Mário Cruz / Lusa

O antigo primeiro-ministro, José Sócrates

O ex-administrador da Portugal Telecom (PT), Jorge Tomé, arrasou as defesas de José Sócrates e de Ricardo Salgado no testemunho que prestou no âmbito da Operação Marquês, confirmando a tese de que a empresa foi usada em benefício do BES e dos acusados.

O semanário Sol e o Observador revelam, neste sábado, detalhes do testemunho prestado por Jorge Tomé, actual líder da Sonae e ex-administrador da PT, no âmbito da Operação Marquês que tem como arguidos mais mediáticos José Sócrates e Ricardo Salgado.

Nesse testemunho prestado no Departamento Central de Investigação e Acção Penal (DCIAP), no dia 24 de Março passado, o ex-administrador da PT, entre 2002 e 2012, em representação da Caixa Geral de Depósitos (CGD), confirmou a principal tese do Ministério Público, arrasando a versão das defesas de Salgado e Sócrates.
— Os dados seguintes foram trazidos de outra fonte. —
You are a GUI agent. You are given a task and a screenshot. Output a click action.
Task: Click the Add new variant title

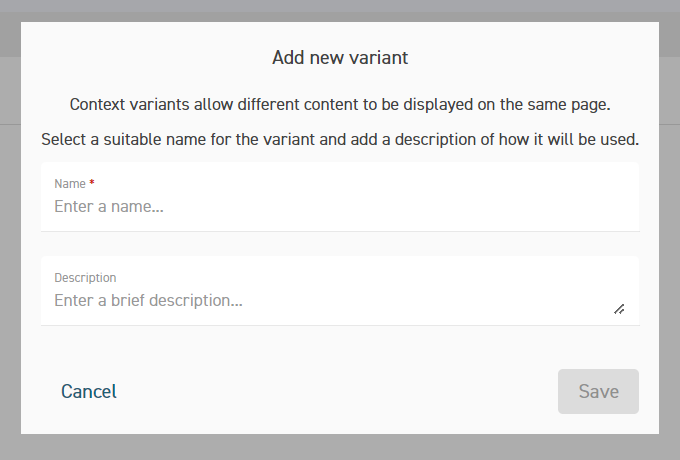point(340,58)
Conforme atesta o Sol, Jorge Tomé alegou que a PT “foi usada para servir os interesses do BES e de Ricardo Salgado”.

O actual líder da Sonae apontou que teve “a percepção que o BES pressionava a administração da CGD para que votasse contra a OPA” da Sonae à PT. Tomé também disse que a administração da PT prometia “melhorar o rendimento dos accionistas” que votassem contra a OPA – o Ministério Público suspeita que Salgado pagou aos accionistas da PT que votaram contra a OPA.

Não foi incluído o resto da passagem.